Alcuni, infatti, andarono a trovarlo e, con tutta carità, presero a dirgli:
– Caro don Bosco, tu, capiscilo, comprometti il carattere sacerdotale! Con le tue stravaganze, con l’abbassarti a prendere parte ai giochi di quei monelli, con l’accompagnarti con loro per le vie e per le piazze, perdi il tuo decoro, desti ammirazione, ti fai ridere appresso!
E siccome don Bosco, sicuro dell’Opera sua, dava segno di non essere persuaso della logica di quegli avvisi, essi andavano continuando:
– Ma tu hai perso la testa! Non ragioni più! Povero e caro don Bosco, non bisogna ostinarsi…Tu non puoi fare l’impossibile! Non vedi che anche la Provvidenza è contraria alla tua opera e che non trovi nessuno che ti voglia affittare un locale?

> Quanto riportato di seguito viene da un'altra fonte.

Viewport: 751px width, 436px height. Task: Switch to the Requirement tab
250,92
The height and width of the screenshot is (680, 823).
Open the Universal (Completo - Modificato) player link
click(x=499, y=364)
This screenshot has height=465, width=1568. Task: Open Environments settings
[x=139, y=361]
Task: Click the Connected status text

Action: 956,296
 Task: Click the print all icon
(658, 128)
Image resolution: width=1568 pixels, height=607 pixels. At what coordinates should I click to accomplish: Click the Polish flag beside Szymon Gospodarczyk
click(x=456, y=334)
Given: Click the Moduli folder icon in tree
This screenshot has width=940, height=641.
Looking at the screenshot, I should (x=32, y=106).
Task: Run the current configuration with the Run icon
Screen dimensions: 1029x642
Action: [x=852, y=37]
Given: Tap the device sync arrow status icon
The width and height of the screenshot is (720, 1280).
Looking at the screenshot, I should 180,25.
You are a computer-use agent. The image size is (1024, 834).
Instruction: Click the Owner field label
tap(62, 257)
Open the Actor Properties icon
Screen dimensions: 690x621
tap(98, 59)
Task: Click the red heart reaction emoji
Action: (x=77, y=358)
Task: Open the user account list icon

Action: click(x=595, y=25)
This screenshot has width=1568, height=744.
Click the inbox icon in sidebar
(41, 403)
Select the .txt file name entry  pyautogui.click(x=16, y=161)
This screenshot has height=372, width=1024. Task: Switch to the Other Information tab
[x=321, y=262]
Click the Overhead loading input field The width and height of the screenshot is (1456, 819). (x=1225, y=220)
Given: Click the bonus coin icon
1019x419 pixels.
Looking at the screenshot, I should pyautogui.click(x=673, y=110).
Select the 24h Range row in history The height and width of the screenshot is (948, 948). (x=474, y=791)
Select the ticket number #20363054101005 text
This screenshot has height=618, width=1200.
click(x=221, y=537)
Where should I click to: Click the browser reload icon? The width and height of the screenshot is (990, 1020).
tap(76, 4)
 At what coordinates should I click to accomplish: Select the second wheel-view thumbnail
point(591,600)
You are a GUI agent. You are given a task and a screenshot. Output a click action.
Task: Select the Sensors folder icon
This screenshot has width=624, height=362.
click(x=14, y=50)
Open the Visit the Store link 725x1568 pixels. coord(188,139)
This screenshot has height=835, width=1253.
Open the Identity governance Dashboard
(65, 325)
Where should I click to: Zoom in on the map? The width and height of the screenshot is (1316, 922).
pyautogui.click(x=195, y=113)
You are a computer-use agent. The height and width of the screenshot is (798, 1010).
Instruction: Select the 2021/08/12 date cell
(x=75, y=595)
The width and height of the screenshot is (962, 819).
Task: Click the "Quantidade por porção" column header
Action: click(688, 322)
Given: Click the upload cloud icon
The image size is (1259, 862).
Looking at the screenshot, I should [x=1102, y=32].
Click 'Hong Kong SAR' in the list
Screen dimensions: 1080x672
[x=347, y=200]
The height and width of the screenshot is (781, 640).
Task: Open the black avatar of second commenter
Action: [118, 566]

– Oh la Provvidenza! – esclamò a questo punto don Bosco alzando le mani al cielo -, la Provvidenza mi aiuterà! Lei mi ha inviato questi ragazzi e io non ne respingerò neppure uno, ritenetelo bene! Voi siete in errore, la Provvidenza farà tutto ciò che è necessario. E poiché non mi si vuole affittare un locale, ne fabbricherò uno io con l’aiuto di Maria Santissima. Vi saranno vasti edifizi, con scuole, laboratori, officine, di ogni specie, spaziosi cortili e porticati…una magnifica chiesa. E poi, anche chierici, catechisti, assistenti, professori, capi d’arte, e numerosi sacerdoti. Vedrete, vedrete…
All’udire tali parole, quei suoi amici si sentirono profondamente commossi. Essi vi vedevano una prova certa della pazzia del loro amato collega, e se ne andarono crollando il capo e ripetendo fra loro:
– Poveretto! Davvero gli ha dato di volta il cervello! Occorre subito provvedere.
Don Bosco attendeva gli eventi, pronto a ogni più dura lotta.
Quei tali, presi gli accordi con la Curia Vescovile, andarono a parlare col direttore del manicomio. Ottenuto un posto al creduto pazzo, due di loro, i più svelti e coraggiosi, accettarono di eseguire il pietoso disegno.
Presero a nolo una vettura chiusa, si recarono all’abitazione di don Bosco e, fatti i primi convenevoli, lo invitarono a una passeggiata dicendogli:
– Un po’ d’aria ti farà bene, caro don Bosco; vieni, abbiamo qui una carrozza che ci aspetta.
Il Santo si avvide subito del gioco che gli volevano fare, ma accolse l’invito esclamando:
– Corbezzoli!…una carrozza!…Evviva la carrozza!….Veramente non ci sono assuefatto, ma via!…andiamo.
Giunti alla vettura, lo invitarono a entrare per primo; ma egli si scusò dicendo:
– No! Sarebbe una mancanza di rispetto per parte mia. Favoriscano loro per primi.
Quelli salirono senza alcun sospetto, persuasi che don Bosco li avrebbe seguiti; ma egli, appena li vide dentro, chiuse con fragore lo sportello, gridando al cocchiere:
– Presto!…al manicomio!!! Il vetturino sferza il cavallo, e più veloce che non si dica, giunge alla mèta ove, trovato il portone spalancato e gli infermieri pronti in attesa, entra di corsa.
Il custode chiude prontamente il portone; gli infermieri circondano la carrozza, aprono gli sportelli e invece di un pazzo ne vedono due.
Quantunque entrambi protestassero energicamente, furono condotti al piano superiore, ed essendo assenti medici e direttore, perché era l’ora del mezzogiorno, dovettero adattarsi a pranzare coi ricoverati. Solo verso sera, chiarito l’equivoco, poterono essere messi in libertà.
La cosa fece in un baleno il giro della città, e da quel giorno si corressero le idee nei riguardi del Santo, e l’ammirazione verso di lui s’accrebbe assai.